Hadoop Mapreduce Framework in Big Data Analytics

  IJCTT-book-cover
 
International Journal of ComputerTrends and Technology (IJCTT)          
 
© 2014 by IJCTT Journal
Volume-8 Number-3                          
Year of Publication : 2014
Authors : Vidyullatha Pellakuri , Dr.D. Rajeswara Rao
DOI :  10.14445/22312803/IJCTT-V8P121

MLA

Vidyullatha Pellakuri , Dr.D. Rajeswara Rao. "Hadoop Mapreduce Framework in Big Data Analytics". International Journal of Computer Trends and Technology (IJCTT) V8(3):115-119, February 2014. ISSN:2231-2803. www.ijcttjournal.org. Published by Seventh Sense Research Group.

Abstract -
As Hadoop is a Substantial scale, open source programming system committed to adaptable, disseminated, information concentrated processing. Hadoop [1] Mapreduce is a programming structure for effectively composing requisitions which prepare boundless measures of information (multi-terabyte information sets) in-parallel on extensive bunches (many hubs) of merchandise fittings in a dependable, shortcoming tolerant way. A Mapreduce [6] skeleton comprises of two parts. They are "mapper" and "reducer" which have been examined in this paper. Fundamentally this paper keeps tabs on Mapreduce modifying model, planning undertakings, overseeing and re-execution of the fizzled assignments. Workflow of Mapreduce is indicated in this exchange.

References
[1] White, Tom (10 May 2012). Hadoop: The Definitive Guide. O`Reilly Media. p. 3. ISBN 978-1-4493-3877-0.
[2] "Applications and organizations using Hadoop". Wiki.apache.org. 2013-06-19. Retrieved 2013-10-17.
[3] "HDFS User Guide". Hadoop.apache.org. Retrieved 2012-05-23.
[4] "HDFS Architecture". Retrieved 1 September 2013.
[5] "Improving MapReduce performance through data placement in heterogeneous Hadoop Clusters" (PDF). Eng.auburn.ed. April 2010.
[6] "HDFS Users Guide - Rack Awareness". Hadoop.apache.org.

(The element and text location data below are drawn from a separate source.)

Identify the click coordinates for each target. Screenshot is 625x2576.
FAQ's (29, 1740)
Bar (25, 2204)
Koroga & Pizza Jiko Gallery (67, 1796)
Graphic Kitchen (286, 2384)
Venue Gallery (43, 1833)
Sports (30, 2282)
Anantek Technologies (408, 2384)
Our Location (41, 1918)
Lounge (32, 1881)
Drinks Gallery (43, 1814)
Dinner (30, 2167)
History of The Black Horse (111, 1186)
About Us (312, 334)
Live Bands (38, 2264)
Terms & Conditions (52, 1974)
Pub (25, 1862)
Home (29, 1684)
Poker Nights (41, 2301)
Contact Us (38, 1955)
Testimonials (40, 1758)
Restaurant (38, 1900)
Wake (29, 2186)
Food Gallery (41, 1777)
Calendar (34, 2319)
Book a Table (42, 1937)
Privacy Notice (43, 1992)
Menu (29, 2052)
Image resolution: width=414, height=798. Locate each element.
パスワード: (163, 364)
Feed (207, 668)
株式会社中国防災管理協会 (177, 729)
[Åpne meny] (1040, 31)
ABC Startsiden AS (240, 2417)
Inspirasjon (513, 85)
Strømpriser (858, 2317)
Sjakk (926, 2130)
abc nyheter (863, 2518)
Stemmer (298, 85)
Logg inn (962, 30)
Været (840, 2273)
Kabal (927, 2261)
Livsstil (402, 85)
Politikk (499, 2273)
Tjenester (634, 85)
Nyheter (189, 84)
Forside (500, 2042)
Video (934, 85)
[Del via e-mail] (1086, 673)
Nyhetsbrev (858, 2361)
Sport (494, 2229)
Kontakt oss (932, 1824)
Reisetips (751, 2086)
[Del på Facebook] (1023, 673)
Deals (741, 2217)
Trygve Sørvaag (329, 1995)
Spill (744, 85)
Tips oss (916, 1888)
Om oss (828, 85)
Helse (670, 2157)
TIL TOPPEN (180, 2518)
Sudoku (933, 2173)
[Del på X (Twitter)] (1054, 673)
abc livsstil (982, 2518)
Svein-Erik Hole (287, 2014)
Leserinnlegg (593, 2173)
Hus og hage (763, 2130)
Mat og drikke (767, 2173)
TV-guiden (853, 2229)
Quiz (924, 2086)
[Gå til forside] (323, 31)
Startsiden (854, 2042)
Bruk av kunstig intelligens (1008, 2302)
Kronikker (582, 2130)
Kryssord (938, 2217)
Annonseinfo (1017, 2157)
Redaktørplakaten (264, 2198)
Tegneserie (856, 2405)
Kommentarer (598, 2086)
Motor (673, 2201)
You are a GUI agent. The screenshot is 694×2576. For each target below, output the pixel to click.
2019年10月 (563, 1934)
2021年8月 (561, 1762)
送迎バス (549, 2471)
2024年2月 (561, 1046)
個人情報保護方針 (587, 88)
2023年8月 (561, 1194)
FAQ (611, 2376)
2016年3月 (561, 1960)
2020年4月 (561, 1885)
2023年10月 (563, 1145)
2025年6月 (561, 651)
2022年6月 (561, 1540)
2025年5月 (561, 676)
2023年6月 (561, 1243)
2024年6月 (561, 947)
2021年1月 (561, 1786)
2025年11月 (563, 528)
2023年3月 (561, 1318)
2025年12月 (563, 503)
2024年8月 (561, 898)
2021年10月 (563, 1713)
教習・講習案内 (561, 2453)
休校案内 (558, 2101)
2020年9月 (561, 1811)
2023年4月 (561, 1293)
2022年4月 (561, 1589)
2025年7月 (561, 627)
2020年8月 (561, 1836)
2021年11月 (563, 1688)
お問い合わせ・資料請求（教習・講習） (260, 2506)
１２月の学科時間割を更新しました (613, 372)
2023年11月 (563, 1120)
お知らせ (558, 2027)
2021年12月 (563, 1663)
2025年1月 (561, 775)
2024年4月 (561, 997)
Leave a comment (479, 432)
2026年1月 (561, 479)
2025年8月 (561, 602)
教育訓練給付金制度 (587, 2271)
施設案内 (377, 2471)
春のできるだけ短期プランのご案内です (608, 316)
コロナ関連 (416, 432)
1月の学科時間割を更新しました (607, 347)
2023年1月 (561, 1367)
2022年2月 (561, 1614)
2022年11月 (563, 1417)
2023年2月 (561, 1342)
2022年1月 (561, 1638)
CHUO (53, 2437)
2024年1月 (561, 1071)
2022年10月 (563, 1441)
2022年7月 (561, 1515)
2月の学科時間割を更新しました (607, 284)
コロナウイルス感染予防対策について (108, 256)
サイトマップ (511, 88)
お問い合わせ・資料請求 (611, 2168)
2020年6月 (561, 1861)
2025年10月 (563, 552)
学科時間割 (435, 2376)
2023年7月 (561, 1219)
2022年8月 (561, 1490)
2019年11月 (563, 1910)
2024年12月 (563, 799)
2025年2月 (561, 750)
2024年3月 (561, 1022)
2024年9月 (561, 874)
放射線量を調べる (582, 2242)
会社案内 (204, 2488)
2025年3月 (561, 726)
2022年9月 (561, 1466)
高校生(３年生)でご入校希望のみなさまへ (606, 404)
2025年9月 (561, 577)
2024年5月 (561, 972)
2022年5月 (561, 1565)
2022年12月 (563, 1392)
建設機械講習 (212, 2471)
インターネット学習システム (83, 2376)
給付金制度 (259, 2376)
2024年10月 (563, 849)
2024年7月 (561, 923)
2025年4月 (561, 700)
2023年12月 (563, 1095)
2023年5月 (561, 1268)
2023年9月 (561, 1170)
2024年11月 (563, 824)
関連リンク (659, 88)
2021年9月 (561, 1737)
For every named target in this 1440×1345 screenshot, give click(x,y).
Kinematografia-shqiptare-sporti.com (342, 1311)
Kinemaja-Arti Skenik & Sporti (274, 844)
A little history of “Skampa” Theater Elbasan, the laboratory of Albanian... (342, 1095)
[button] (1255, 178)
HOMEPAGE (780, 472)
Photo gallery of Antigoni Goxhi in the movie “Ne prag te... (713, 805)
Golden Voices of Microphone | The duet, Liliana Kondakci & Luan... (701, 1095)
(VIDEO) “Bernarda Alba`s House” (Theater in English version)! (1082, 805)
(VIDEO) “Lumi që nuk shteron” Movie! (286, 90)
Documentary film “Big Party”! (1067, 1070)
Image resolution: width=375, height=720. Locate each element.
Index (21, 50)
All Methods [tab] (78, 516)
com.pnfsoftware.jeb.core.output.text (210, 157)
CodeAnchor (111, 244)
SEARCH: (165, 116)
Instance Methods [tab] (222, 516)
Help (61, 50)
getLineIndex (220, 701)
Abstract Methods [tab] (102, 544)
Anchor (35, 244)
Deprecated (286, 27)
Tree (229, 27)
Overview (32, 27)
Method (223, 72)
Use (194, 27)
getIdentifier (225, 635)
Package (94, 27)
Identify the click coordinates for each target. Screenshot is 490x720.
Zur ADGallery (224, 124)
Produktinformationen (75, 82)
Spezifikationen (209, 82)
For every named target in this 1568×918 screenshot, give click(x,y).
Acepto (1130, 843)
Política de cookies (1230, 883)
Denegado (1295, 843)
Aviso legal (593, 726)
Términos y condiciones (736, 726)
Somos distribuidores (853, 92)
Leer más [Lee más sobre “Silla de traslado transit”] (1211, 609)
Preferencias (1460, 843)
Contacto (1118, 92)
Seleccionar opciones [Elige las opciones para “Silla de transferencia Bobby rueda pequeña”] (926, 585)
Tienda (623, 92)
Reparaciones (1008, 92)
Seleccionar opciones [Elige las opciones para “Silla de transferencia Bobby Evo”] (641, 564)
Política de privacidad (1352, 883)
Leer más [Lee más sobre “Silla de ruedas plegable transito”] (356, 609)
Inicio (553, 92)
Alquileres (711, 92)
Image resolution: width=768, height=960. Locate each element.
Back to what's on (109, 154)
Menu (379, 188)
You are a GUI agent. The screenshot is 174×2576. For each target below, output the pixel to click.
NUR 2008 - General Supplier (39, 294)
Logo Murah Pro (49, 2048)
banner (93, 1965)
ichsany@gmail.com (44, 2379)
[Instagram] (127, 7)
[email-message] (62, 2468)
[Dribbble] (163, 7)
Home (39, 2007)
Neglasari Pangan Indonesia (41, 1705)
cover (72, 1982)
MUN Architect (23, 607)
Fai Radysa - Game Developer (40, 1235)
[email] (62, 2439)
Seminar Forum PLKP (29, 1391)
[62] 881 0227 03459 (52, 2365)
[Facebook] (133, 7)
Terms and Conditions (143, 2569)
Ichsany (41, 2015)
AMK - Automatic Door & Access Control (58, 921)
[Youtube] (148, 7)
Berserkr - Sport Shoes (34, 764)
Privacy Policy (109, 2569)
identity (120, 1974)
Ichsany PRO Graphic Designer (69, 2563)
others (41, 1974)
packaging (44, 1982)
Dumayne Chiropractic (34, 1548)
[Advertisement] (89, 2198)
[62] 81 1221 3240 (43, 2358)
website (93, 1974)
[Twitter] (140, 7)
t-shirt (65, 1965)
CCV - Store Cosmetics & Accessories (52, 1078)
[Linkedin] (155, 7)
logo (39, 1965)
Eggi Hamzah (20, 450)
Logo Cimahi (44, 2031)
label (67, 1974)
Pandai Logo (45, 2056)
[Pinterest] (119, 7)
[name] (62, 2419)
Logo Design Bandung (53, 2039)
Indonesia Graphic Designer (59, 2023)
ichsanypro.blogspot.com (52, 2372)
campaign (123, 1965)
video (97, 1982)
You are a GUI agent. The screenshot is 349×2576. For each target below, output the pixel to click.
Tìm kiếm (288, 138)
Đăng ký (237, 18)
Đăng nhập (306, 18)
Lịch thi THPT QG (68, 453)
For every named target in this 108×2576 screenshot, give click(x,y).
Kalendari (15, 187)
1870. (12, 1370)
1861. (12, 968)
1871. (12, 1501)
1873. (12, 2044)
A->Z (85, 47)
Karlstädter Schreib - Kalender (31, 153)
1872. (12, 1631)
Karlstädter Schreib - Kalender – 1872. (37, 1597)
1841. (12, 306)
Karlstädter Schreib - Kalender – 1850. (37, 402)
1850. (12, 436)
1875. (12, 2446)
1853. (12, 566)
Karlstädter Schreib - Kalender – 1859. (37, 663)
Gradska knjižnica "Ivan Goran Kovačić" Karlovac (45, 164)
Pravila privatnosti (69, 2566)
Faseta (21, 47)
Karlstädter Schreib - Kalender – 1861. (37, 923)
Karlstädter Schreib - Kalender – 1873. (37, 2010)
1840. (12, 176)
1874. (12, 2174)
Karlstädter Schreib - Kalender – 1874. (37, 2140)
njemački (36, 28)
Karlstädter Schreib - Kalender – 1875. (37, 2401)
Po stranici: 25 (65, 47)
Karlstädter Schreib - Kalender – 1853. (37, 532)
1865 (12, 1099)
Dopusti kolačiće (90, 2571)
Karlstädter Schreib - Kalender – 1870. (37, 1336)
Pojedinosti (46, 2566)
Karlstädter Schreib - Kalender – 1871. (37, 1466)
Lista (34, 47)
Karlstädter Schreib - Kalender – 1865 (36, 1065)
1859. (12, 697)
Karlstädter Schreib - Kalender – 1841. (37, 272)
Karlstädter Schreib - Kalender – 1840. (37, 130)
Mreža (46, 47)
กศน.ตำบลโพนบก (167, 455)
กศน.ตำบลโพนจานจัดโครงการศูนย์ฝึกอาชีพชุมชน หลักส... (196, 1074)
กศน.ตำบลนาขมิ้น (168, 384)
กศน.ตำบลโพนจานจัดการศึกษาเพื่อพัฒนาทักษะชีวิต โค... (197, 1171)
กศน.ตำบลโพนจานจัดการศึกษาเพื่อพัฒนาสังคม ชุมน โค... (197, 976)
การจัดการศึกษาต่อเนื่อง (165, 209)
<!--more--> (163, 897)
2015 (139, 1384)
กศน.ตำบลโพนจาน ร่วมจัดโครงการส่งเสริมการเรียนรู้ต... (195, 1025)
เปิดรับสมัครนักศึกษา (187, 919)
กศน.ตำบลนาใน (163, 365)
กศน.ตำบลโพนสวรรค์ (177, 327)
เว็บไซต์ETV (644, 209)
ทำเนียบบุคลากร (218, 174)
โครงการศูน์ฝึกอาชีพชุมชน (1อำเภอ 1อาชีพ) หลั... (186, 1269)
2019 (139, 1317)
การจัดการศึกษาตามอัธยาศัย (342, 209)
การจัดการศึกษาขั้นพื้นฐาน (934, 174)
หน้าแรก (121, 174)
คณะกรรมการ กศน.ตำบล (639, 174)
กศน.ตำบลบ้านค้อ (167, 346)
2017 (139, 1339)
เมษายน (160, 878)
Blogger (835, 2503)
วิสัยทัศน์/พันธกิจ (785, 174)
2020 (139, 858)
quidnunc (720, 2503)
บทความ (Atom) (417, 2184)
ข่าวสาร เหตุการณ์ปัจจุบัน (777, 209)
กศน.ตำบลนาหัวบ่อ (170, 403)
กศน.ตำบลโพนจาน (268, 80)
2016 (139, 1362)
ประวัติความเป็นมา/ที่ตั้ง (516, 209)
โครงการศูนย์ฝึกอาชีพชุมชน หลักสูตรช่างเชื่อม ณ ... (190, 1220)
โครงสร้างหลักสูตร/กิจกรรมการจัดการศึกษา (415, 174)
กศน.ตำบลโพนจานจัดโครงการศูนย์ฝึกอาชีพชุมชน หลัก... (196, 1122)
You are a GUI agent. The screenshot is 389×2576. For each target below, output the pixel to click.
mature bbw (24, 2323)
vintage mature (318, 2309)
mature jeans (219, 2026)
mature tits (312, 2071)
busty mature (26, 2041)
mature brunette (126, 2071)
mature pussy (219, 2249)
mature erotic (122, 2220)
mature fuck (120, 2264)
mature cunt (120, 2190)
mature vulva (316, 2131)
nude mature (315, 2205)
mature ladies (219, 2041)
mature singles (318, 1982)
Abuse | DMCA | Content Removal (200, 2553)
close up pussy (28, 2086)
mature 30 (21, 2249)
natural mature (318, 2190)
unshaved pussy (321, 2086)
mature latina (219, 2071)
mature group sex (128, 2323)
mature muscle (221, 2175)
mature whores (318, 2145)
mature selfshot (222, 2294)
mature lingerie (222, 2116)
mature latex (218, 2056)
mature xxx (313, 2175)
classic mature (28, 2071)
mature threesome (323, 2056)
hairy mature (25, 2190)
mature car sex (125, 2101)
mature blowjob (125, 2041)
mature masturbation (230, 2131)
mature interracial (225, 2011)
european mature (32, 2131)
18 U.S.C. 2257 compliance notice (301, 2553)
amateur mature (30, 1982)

Retrieved 2013-10-17.
[7]"Cloud analytics: Do we really need to reinvent the storage stack?". IBM. June 2009.
[8]"HADOOP-6330: Integrating IBM General Parallel File System implementation of Hadoop File system interface". IBM. 2009-10-23.
[9] "Refactor the scheduler out of the JobTracker". Hadoop Common. Apache Software Foundation. Retrieved 9 June 2012.
[10] M. Tim Jones (6 December 2011). "Scheduling in Hadoop". ibm.com. IBM. Retrieved 20 November 2013.
[11]"Under the Hood: Hadoop Distributed File system reliability with Namenode and Avatarnode". Facebook. Retrieved 2012-09-13.
[12] "Under the Hood: Scheduling MapReduce jobs more efficiently with Corona". Facebook. Retrieved 2012-11-9.
[13] "Zettaset Launches Version 4 of Big Data Management Solution, Delivering New Stability for Hadoop Systems and Productivity Boosting Features | | Zettaset.comZettaset.com". Zettaset.com. 2011-12-06. Retrieved 2012-05-23.
[14] Curt Monash. "More patent nonsense — Google MapReduce". dbms2.com. Retrieved 2010-03-07.
[15] D. Wegener, M. Mock, D. Adranale, and S. Wrobel, “Toolkit-Based High-Performance Data Mining of Large Data on MapReduce Clusters,” Proc. Int’l Conf. Data Mining Workshops (ICDMW ’09), pp. 296-301, 2009
[16] J. Dean and S. Ghemawat, “Mapreduce: simpli?ed data processing on large clusters,” in Proceedings of the 6th conference on Symposium on Opearting Systems Design & Implementation - Volume 6, ser. OSDI’04.
[17] http://www.slideshare.net/mcsrivas/design-scale-and-performance-of-maprs-distribution-for-hadoop
[18] http://www.mapr.com/products/mapr-editions
[19] http://aws.amazon.com/elasticmapreduce/mapr/
[20] http://aws.amazon.com/elasticmapreduce/

Keywords
Framework, HDFS, Mapreduce, Shuffle, Workflow.